EXCERPT –
== == ==

WHEN ELDER STATESMEN NO LONGER HAVE THEIR PHONE CALLS RETURNED.... A couple of weeks ago, President Obama, commenting at the White House on the pending arms control treaty with Russia, noted, "It is a national security imperative that the United States ratify the New Start treaty this year. There is no higher national security priority for the lame-duck session of Congress."

More interesting than the comments, though, were the three men flanking the president at the time: Brent Scowcroft, James Baker, and Henry Kissinger, all veterans of modern Republican presidents, and members in good standing of Republican Foreign Policy Elder Statesmen, at least by the standards of the Republican establishment.

The point Obama and his team wanted to emphasize, of course, is that this treaty enjoys broad bipartisan support, just so long as one overlooks the Senate Republican caucus. It didn't matter; the GOP votes that count are the ones that refuse to even consider the consequences of their conduct.

There was a time, not too long ago, that the political world would look to these proxies as evidence of merit. If Lugar, Scowcroft, Kissinger, James Baker, Reagan Secretary of State George Schultz, Reagan Chief of Staff Kenneth Duberstein, Reagan Chief of Staff Howard Baker, and Colin Powell endorsed a treaty related to national security -- and all of these Republicans have urged ratification of New START -- it stood to reason that the measure would enjoy enthusiastic Republican backing. When six former secretaries of state and five former secretaries of defense from both parties; the chairman of the Joint Chiefs of Staff; seven former Strategic Command chiefs; national security advisers from both parties; and nearly all former commanders of U.S. nuclear forces were all on the same page -- as they are now on New START -- the proposal on the table would fairly be described as a "no-brainer."

== == ==

DATASET –
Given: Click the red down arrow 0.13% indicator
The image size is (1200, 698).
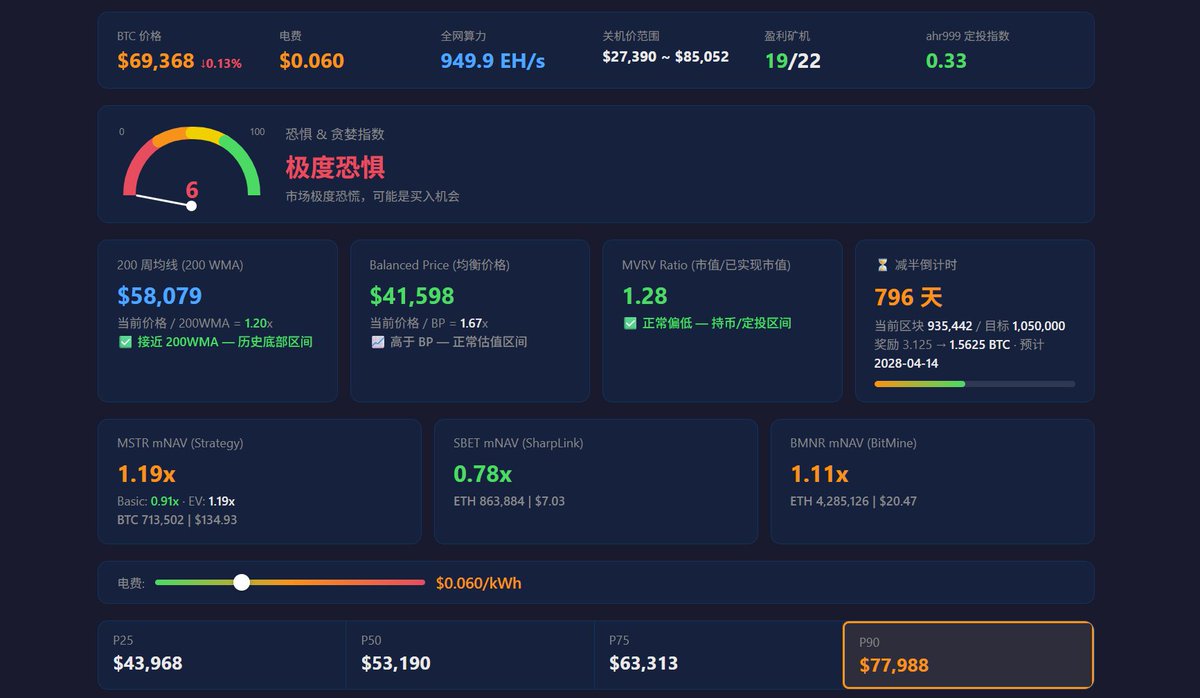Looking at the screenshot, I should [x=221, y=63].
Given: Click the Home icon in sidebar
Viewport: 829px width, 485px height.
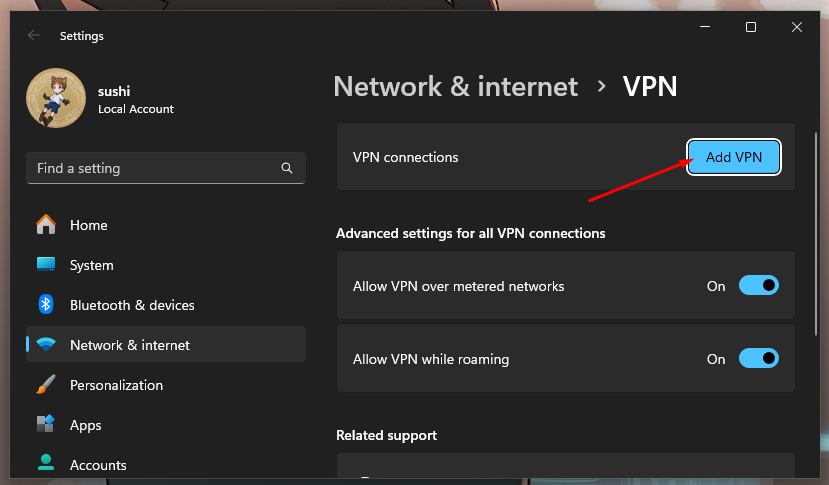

== == ==

TASK REQUIREMENTS –
a – Answer from the New START passage:
(i) What did Obama call "a national security imperative" for the United States this year?
(ii) Which three men stood on either side of the president when he made those comments?
(iii) How many former Strategic Command chiefs does the New START passage count among those in agreement on the treaty?
b – Pick up the New START passage after its last sentence and keep writing.
The entries aren't needed for any of this.

OUTPUTS FOR THE TASKS –
a –
(i) That the United States ratify the New Start treaty this year.
(ii) Brent Scowcroft, James Baker, and Henry Kissinger.
(iii) Seven.

b –
But that was before. Before what, exactly? Well, before the contemporary Republican Party became the contemporary Republican Party. Now, figures are left to search in vain for someone GOP senators might actually listen to.

Sen. Susan Collins (R-Maine), who has reserved judgment on how she will vote until the resolution comes to the floor, said it could make a difference if Obama could get George H.W. Bush and George W. Bush, both former presidents, to appear with him in support of the New Strategic Arms Reduction Treaty, or New START. [...]

"It would be wonderful if President [George H.W.] Bush would come out for the treaty. That would be so powerful and definitely help," Collins said in a telephone interview last week.

Really? All of these other Bush administration officials endorsing the treaty isn't quite enough to send a signal about the measure's merit?

Jacob Heilbrun recently explained that the GOP's handling of this debate offers us a chance to watch "the decline and fall of the Republican foreign-policy establishment." Ordinarily, sentences that include "Republican," "establishment," and "fall" might sound like an encouraging development, but in this case, it's really not -- the old-guard GOP foreign-policy establishment were the only folks left in the party still in touch with reality.

Their judgment is hardly unimpeachable -- cough, Iraq war, cough -- but they nevertheless offered at least some reasonable pushback to neoconservatism and the blind, knee-jerk partisanship that dominates Republican Party thinking.

Their influence, however, has disappeared. Republican policymakers are aware of the foreign policy old guard, but they prefer to ignore its members. It's an important development in the growing immaturity of GOP politics in the 21st century.

Steve Benen 2:10 PM Permalink | Trackbacks | Comments (44)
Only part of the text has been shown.